Dots and Lines Draw the Eye at Stonehill College Art Exhibit
October 28, 2010
By Jessica Kennedy '12
Special to The Enterprise
On the gallery walls at Stonehill College hang art works layered with lines and beaded with bubbles.
Some have four to six layers of lines drawn with graphite, with individually crafted dots of toxic resin delicately placed on an acrylic glass panel - seemingly complex materials crafted into striking art.
But artist Sand T views her work in simple terms.
"When I was working on another (more complicated) art series, I thought to myself, ‘I really should go back to the basics,'" she said. "You can find dots and lines in anything. They're everywhere to create visual experiences."
Sand T's display at Stonehill College is part of a larger series called "new works."
Her black and white pieces are on display in the Cushing Martin Hall exhibit, which is open to the public.
"Her work is elegant and visually interesting," said Candice Smith Corby, 38, gallery director and a Plymouth resident.

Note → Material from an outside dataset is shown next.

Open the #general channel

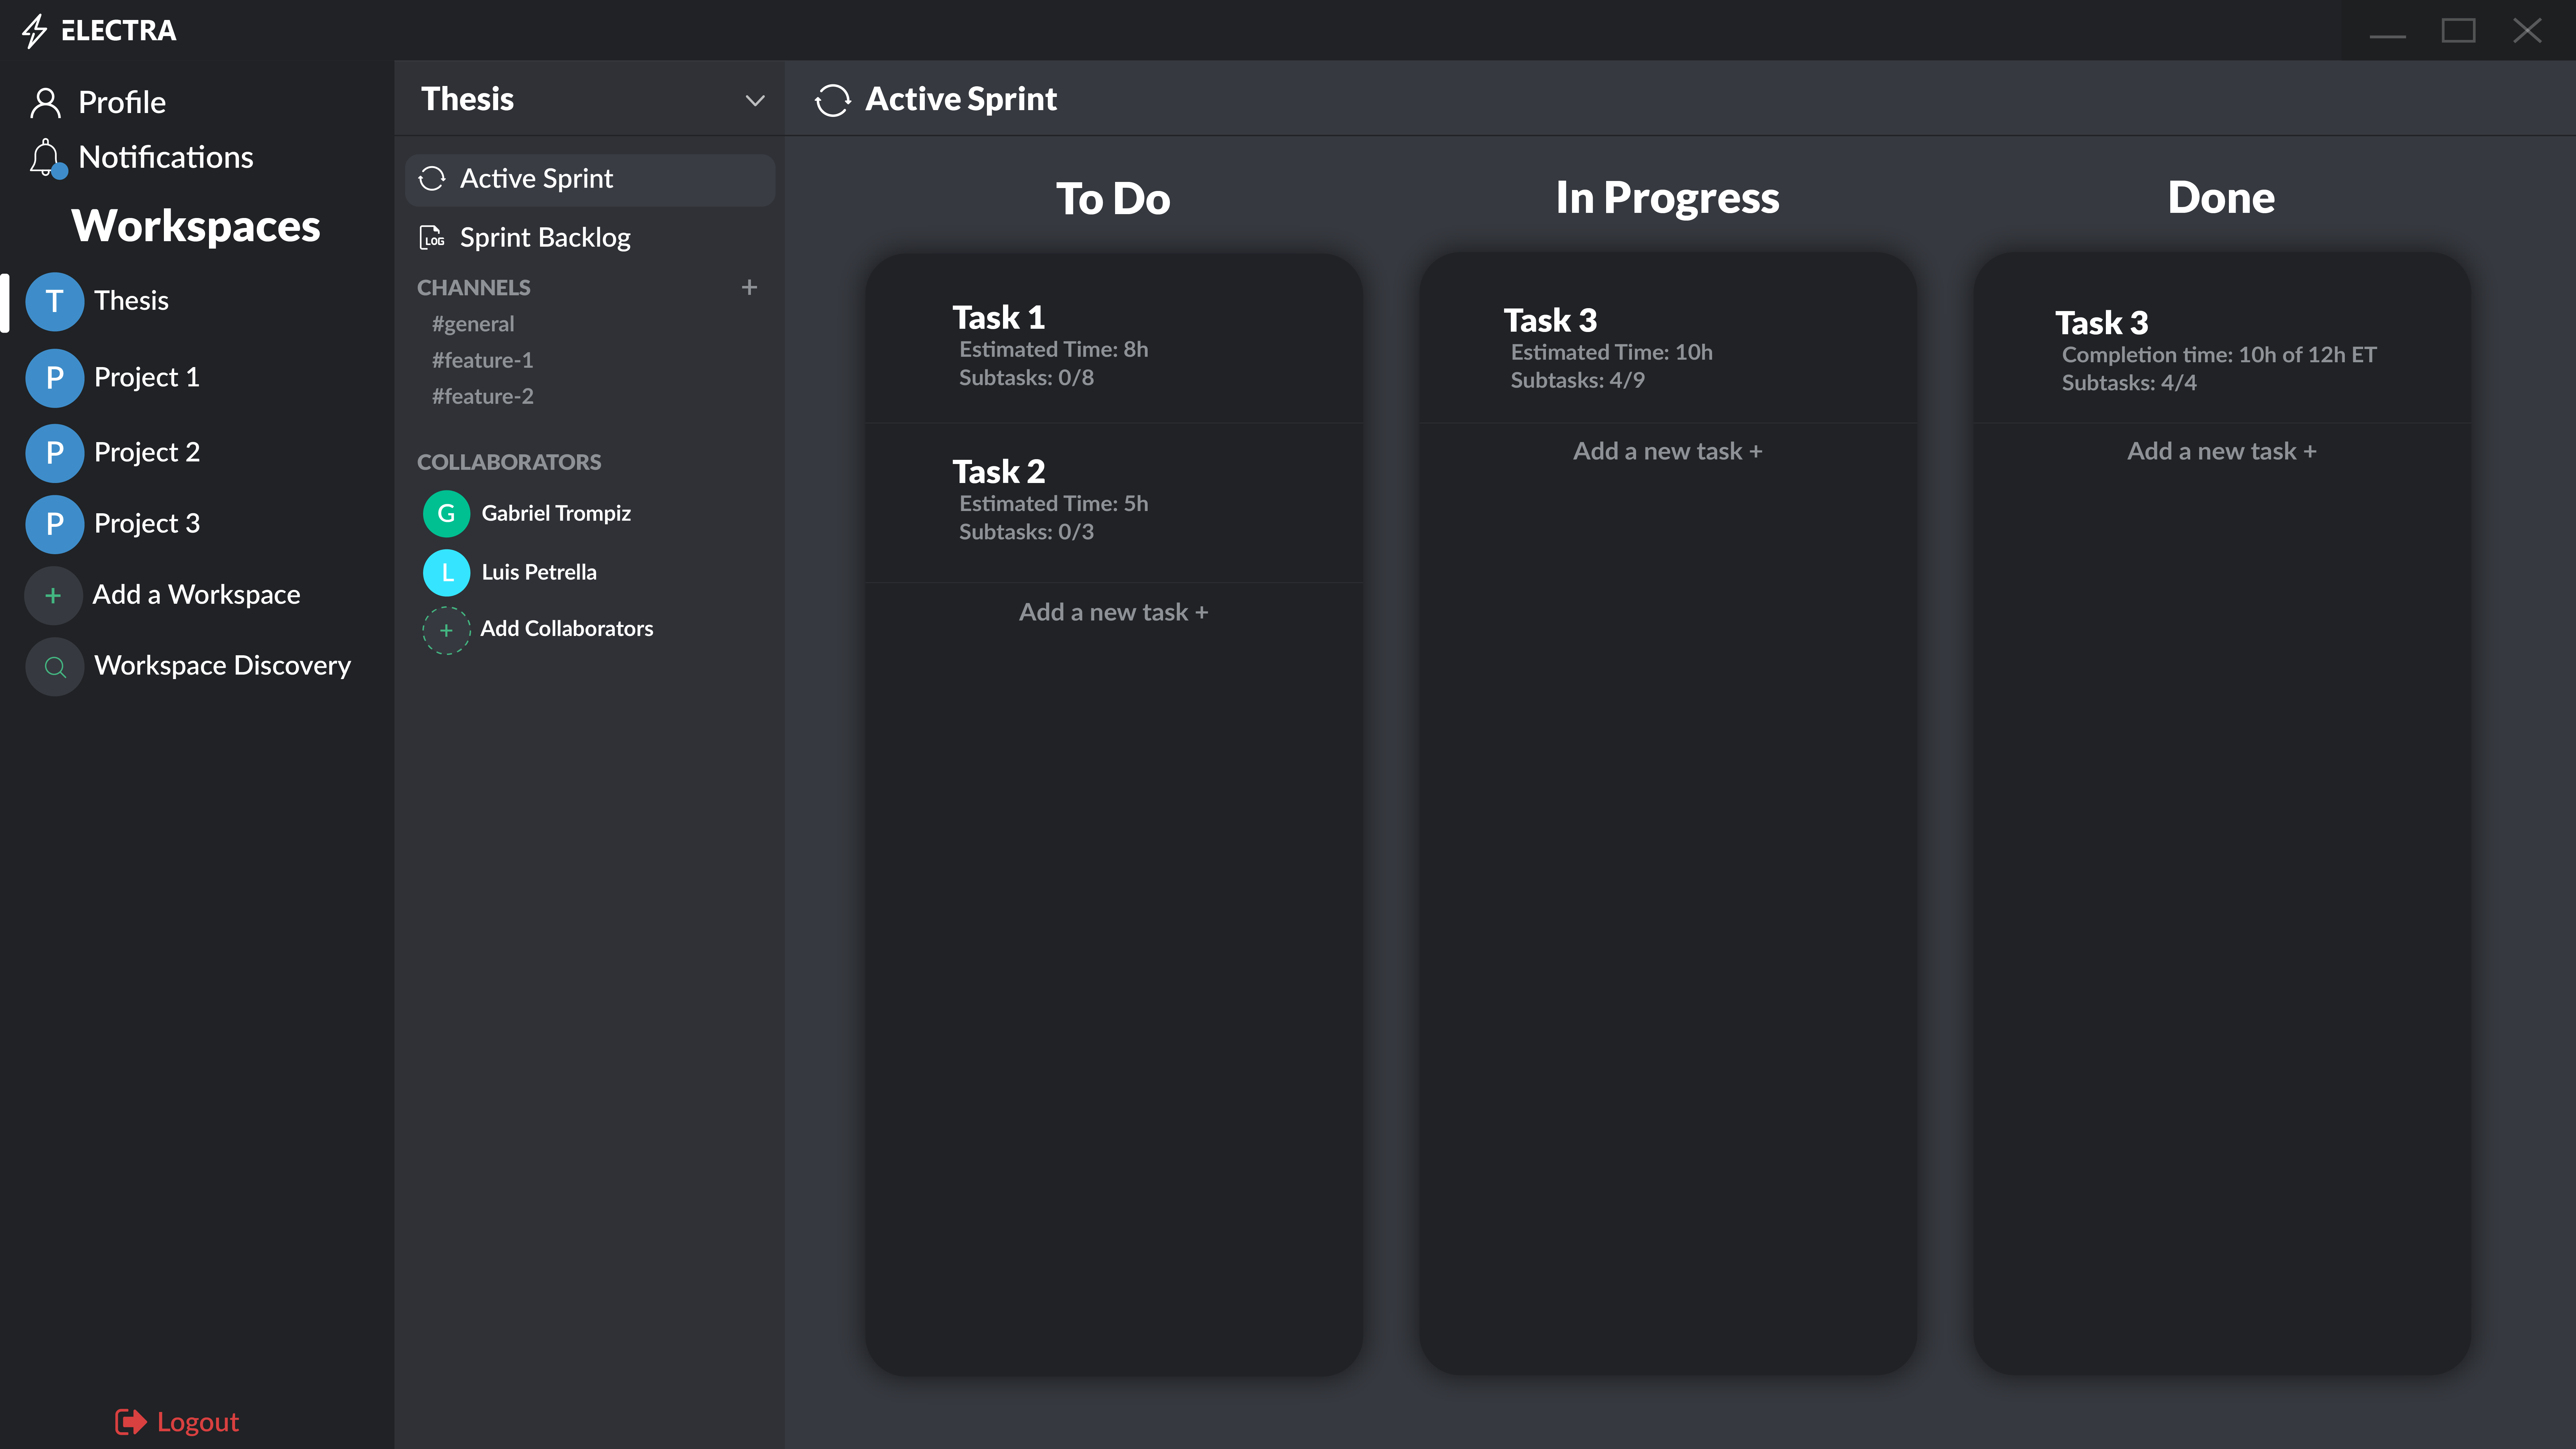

"Her exhibit gives our art students a break from still life and a different perspective on artwork," said Smith Corby. "She uses materials that people wouldn't normally use."
Sand T started her career with the: paper and pencils.
"I probably started as an artist at six years old," said Sand T, whose studio is in Malden. "I used to make paper dolls, and my friends would ask me to draw pictures for them."
Sand T's artistic journey began in Malaysia, her homeland. There she evolved into an expressionist artist, and continued to study expressionism in the United States. Her trademark: lines and dots.
Some viewers say her designs remind them of calming, rhythmic bodily functions, such as breathing and heart beats. Others have said her works look like water droplets on a windshield, a cleansing experience.
"Her work is simple but intricate," said Jacqui DeCormier, 21, a gallery worker, senior at Stonehill and resident of Bolton, Conn.
"It is subtle and subdued, and the black and white pieces contrast nicely," said DeCormier. "The bubble effect is very relaxing."
For Sand T, it's up to the those gazing at her work to decide what it means.
"Why should I restrict the viewer by telling them what I want them to see?" she said. " My work is abstract. Everyone has their own experiences with it."
Sand T's exhibit can be viewed weekdays from 9 a.m. to 8 p.m. through Tuesday at the Cushing Martin building on the Stonehill College campus.